The Employee Retention Credit (ERC) is designed to help businesses keep their employees on the payroll during difficult times, primarily caused by the COVID-19 pandemic. While the intentions behind this federal policy are good, the complexity and specifics of the rules make it ripe for misunderstandings and potential abuse. Below, we’ll discuss how someone might inadvertently or intentionally commit fraud. We’ll explore common misconceptions and scams related to the program, and what legal consequences could follow.

Who Can File For ERC?

The filing process for ERC varies based on the type of business. Sole proprietors, corporate officials, and partners in a partnership are usually authorized to file. Additionally, a third-party payor like a PEO or CPEO can also file the claim if they filed your original return. Importantly, you must have filed an original employment tax return and issued Forms W-2 to be eligible to claim this credit.

_ _ _ _ _ _ _

--- Directions for this task ---
Reproduce the passage on the Employee Retention Credit above in full, word for word.

_ _ _ _ _ _ _

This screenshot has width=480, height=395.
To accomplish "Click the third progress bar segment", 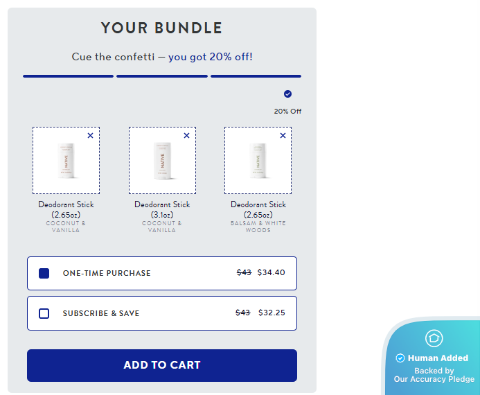I will tap(256, 76).
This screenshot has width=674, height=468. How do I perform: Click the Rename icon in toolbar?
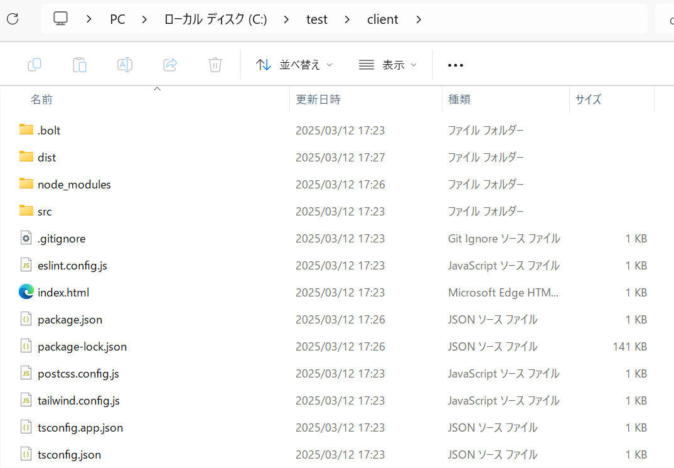(125, 65)
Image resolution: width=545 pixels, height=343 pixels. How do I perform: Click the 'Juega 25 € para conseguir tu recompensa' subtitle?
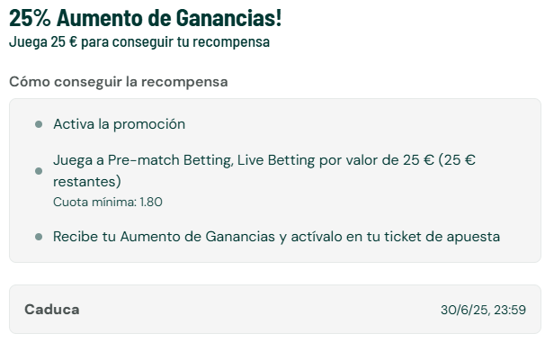point(139,41)
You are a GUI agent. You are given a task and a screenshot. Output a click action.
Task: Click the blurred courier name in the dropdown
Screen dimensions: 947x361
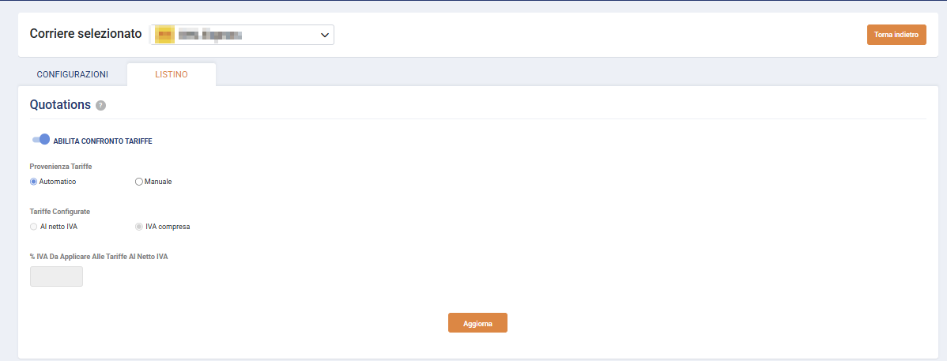pos(209,35)
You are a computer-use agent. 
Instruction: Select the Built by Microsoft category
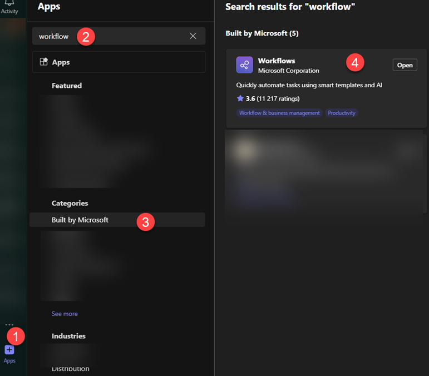[80, 220]
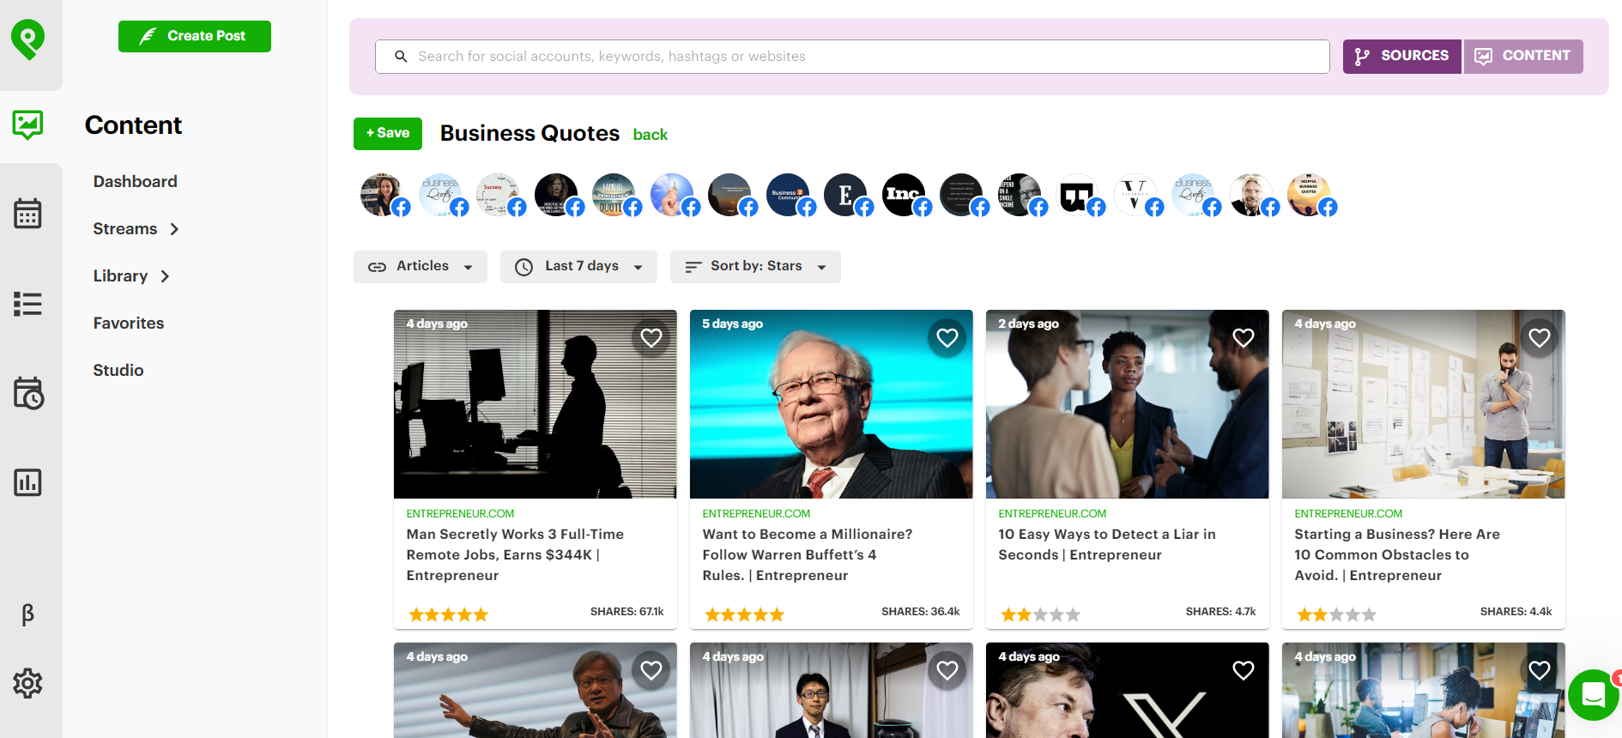This screenshot has height=738, width=1622.
Task: Select the Inc. source avatar
Action: pos(905,195)
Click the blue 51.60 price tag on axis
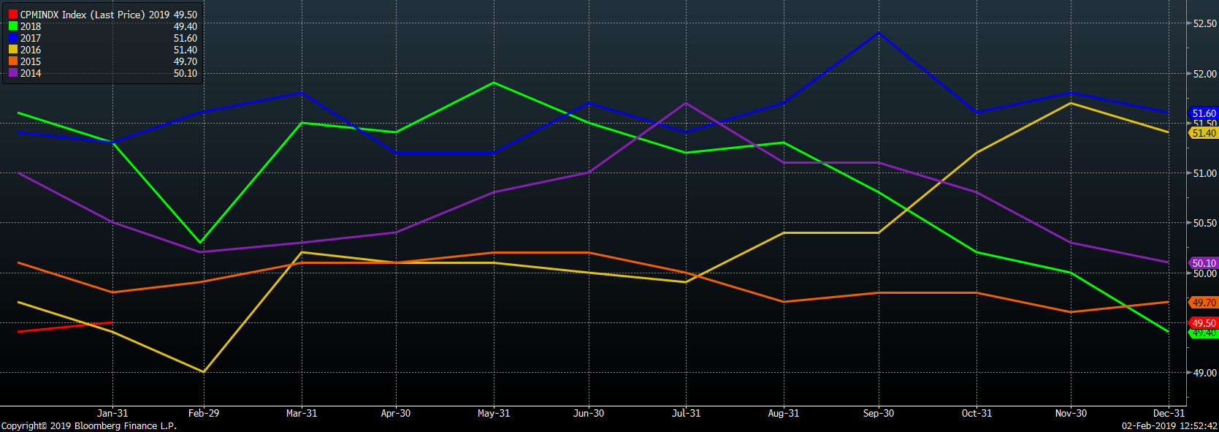The image size is (1219, 432). [x=1204, y=113]
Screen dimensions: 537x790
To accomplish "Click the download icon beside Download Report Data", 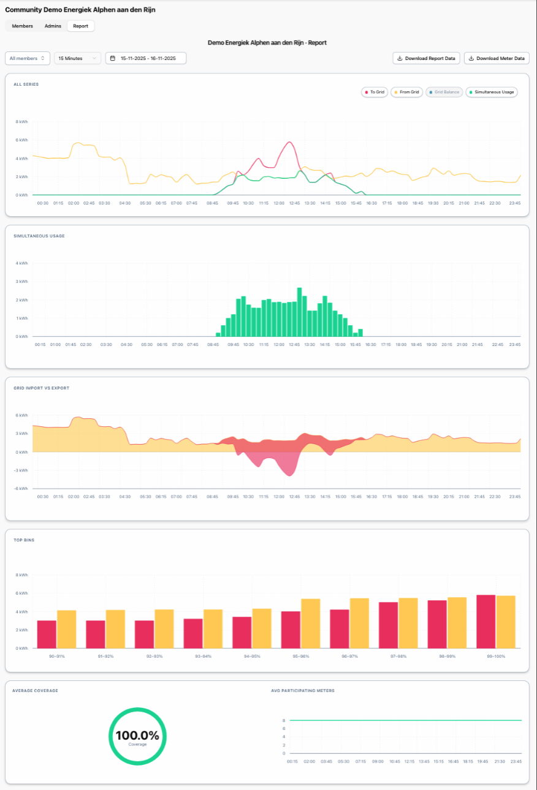I will 400,58.
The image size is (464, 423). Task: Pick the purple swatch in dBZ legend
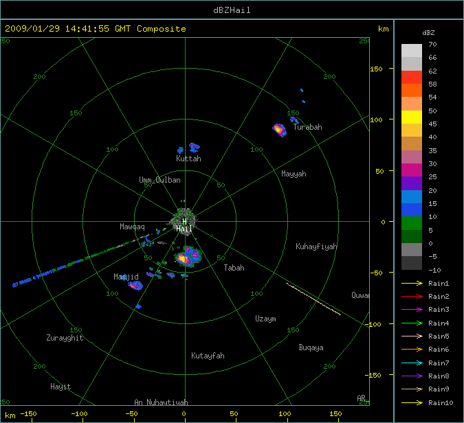(x=412, y=183)
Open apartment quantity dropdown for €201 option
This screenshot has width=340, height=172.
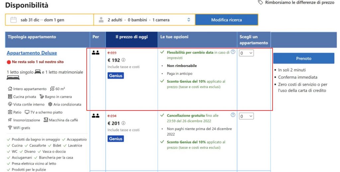tap(246, 116)
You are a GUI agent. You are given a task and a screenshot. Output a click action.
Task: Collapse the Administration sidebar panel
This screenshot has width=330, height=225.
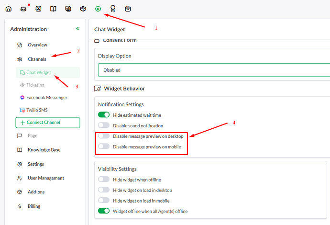(x=77, y=29)
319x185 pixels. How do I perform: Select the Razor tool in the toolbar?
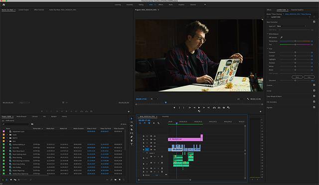132,130
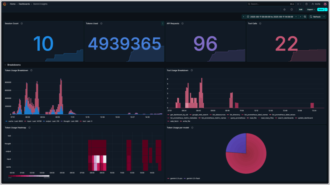Navigate to Dashboards in the breadcrumb
This screenshot has height=185, width=330.
tap(24, 4)
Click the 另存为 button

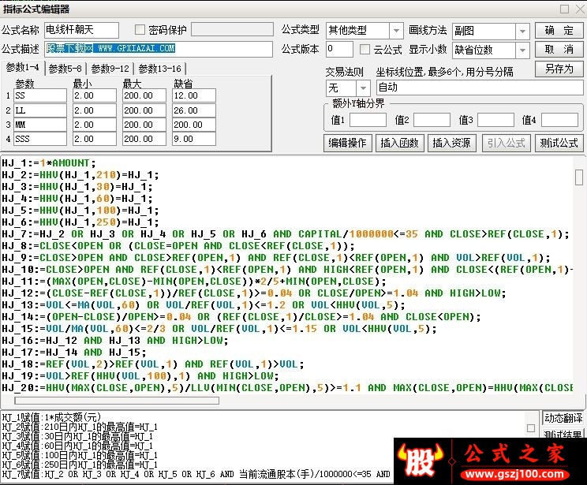pos(559,69)
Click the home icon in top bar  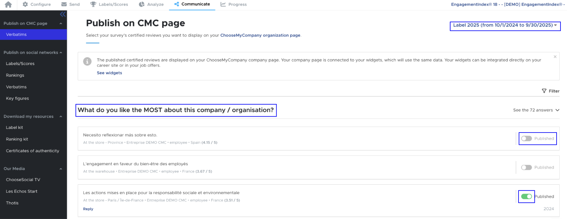8,5
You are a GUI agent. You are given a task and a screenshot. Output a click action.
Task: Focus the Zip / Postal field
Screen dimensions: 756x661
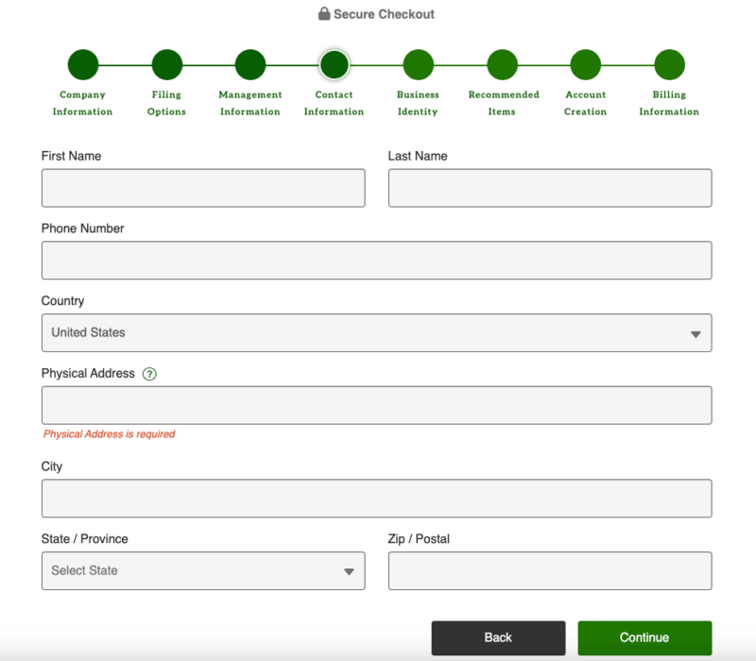[550, 571]
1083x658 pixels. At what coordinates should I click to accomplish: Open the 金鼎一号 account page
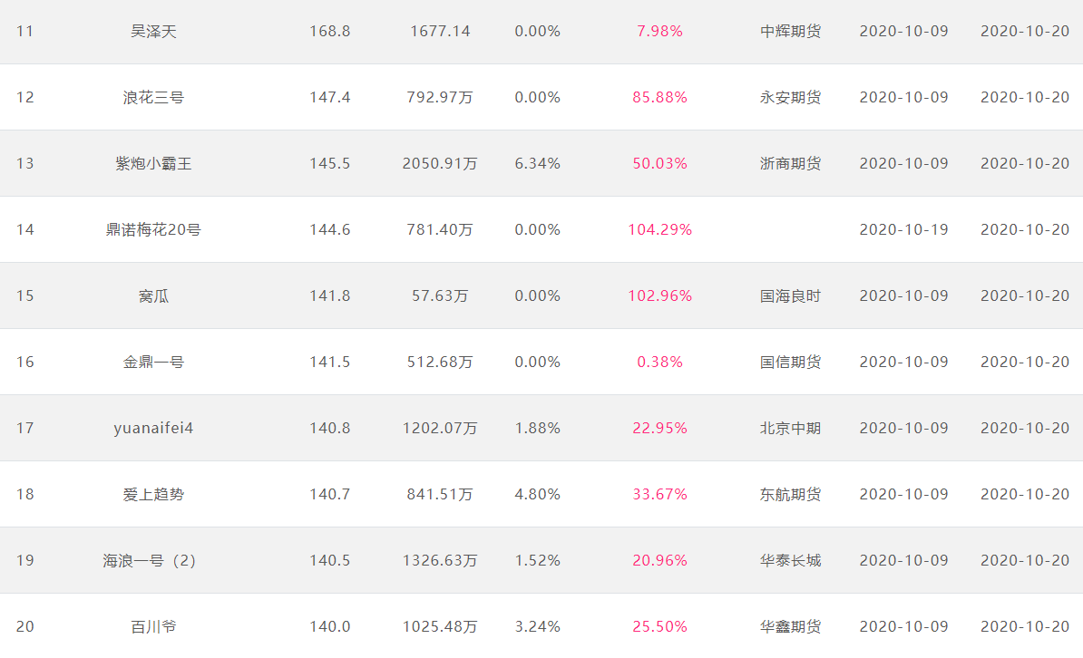[153, 362]
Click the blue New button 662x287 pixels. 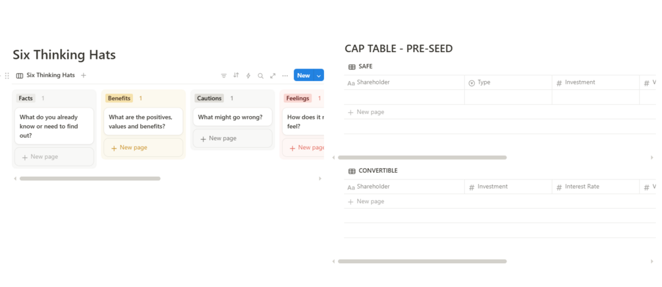point(303,76)
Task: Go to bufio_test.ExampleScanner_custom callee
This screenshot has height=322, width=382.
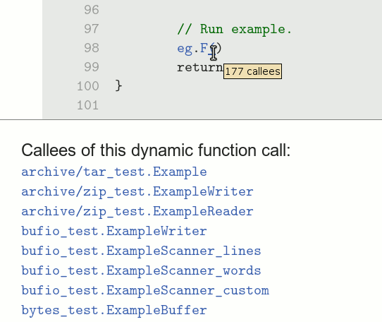Action: tap(145, 291)
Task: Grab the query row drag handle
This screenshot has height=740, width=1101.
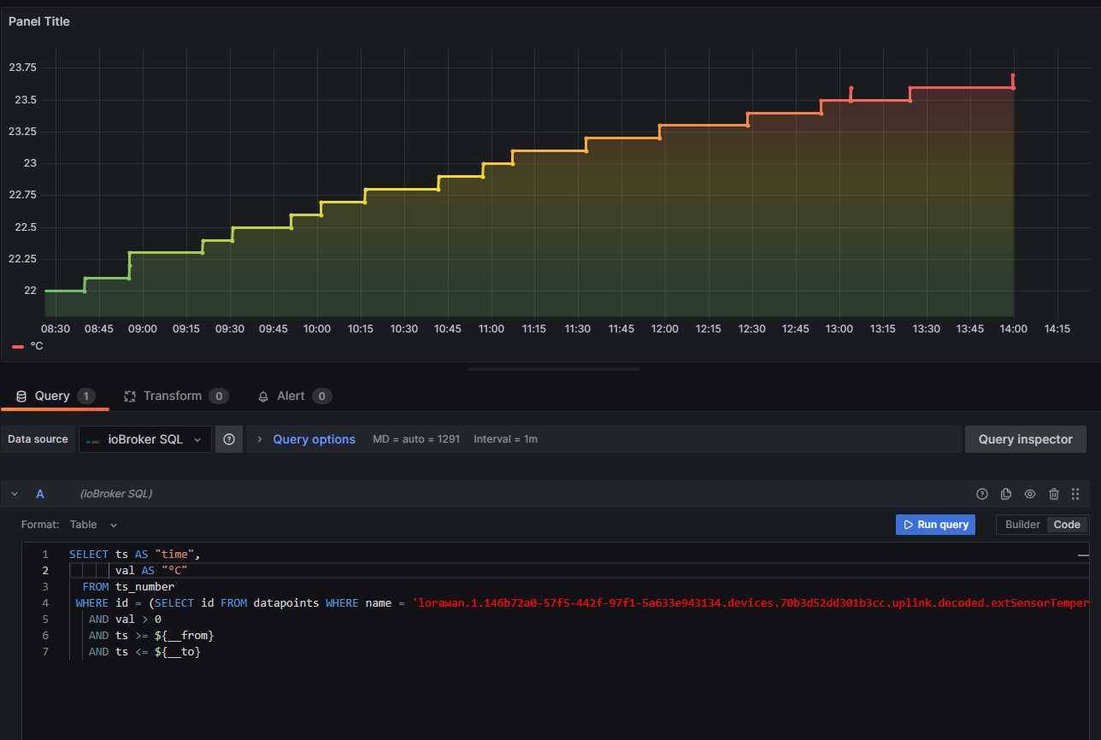Action: 1075,494
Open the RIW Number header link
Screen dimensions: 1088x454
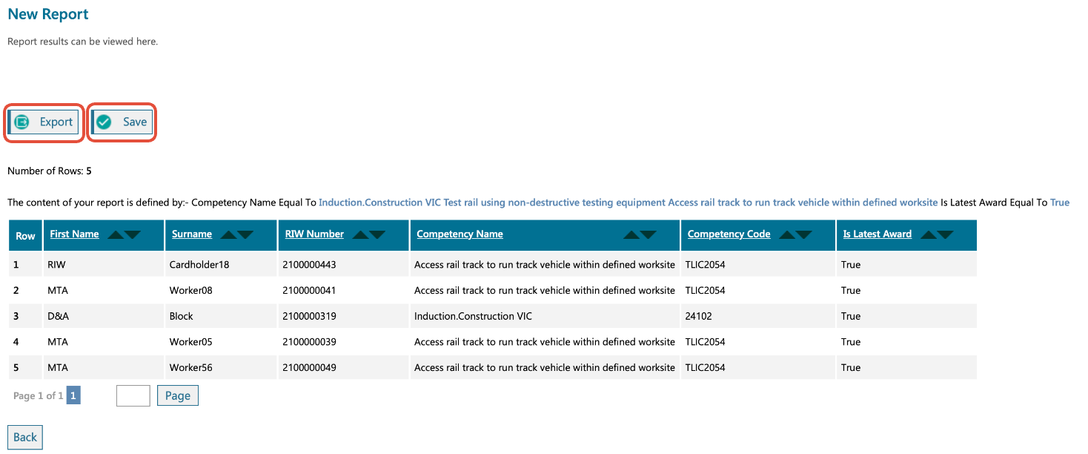click(314, 234)
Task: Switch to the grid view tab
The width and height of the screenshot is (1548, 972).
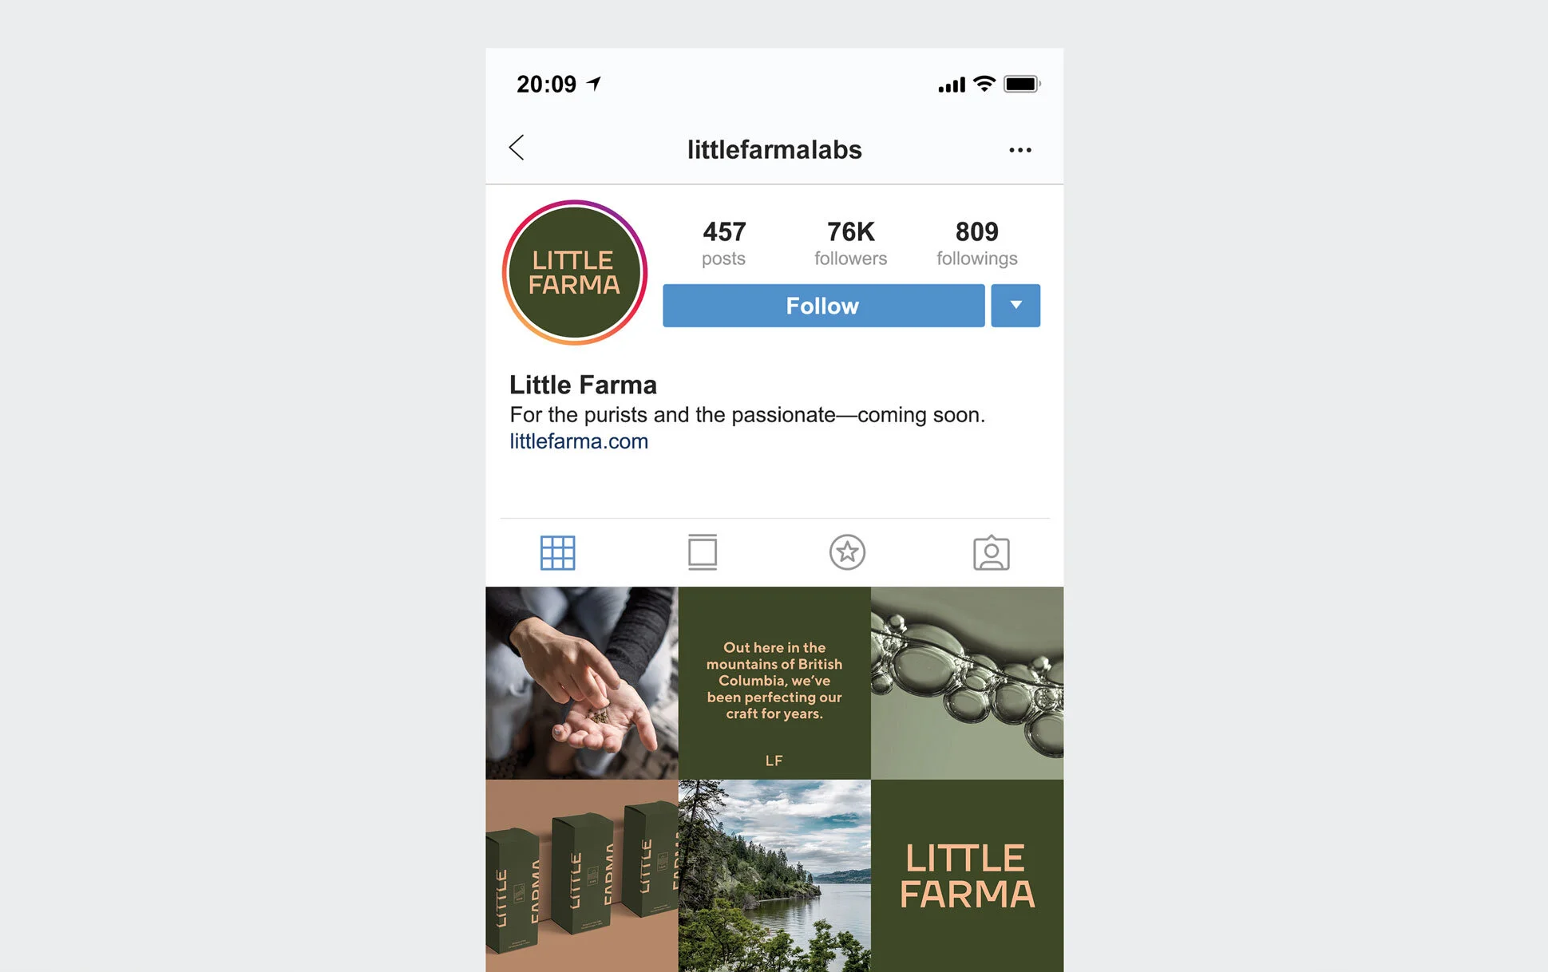Action: pos(557,552)
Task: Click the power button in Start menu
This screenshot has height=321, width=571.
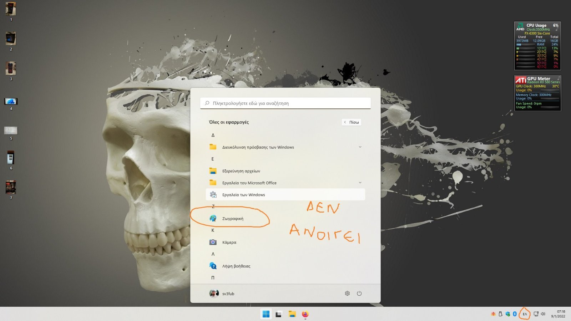Action: (359, 294)
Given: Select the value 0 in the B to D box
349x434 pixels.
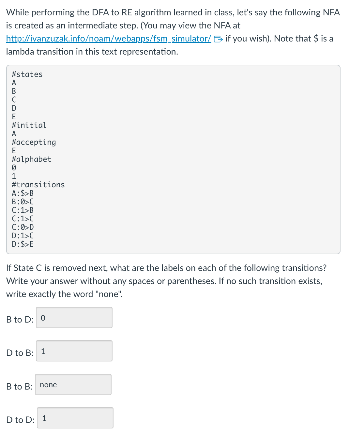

_ _ _ _ _ _ _

--- Result ---
The Employee Retention Credit (ERC) is designed to help businesses keep their employees on the payroll during difficult times, primarily caused by the COVID-19 pandemic. While the intentions behind this federal policy are good, the complexity and specifics of the rules make it ripe for misunderstandings and potential abuse. Below, we’ll discuss how someone might inadvertently or intentionally commit fraud. We’ll explore common misconceptions and scams related to the program, and what legal consequences could follow.

Who Can File For ERC?

The filing process for ERC varies based on the type of business. Sole proprietors, corporate officials, and partners in a partnership are usually authorized to file. Additionally, a third-party payor like a PEO or CPEO can also file the claim if they filed your original return. Importantly, you must have filed an original employment tax return and issued Forms W-2 to be eligible to claim this credit.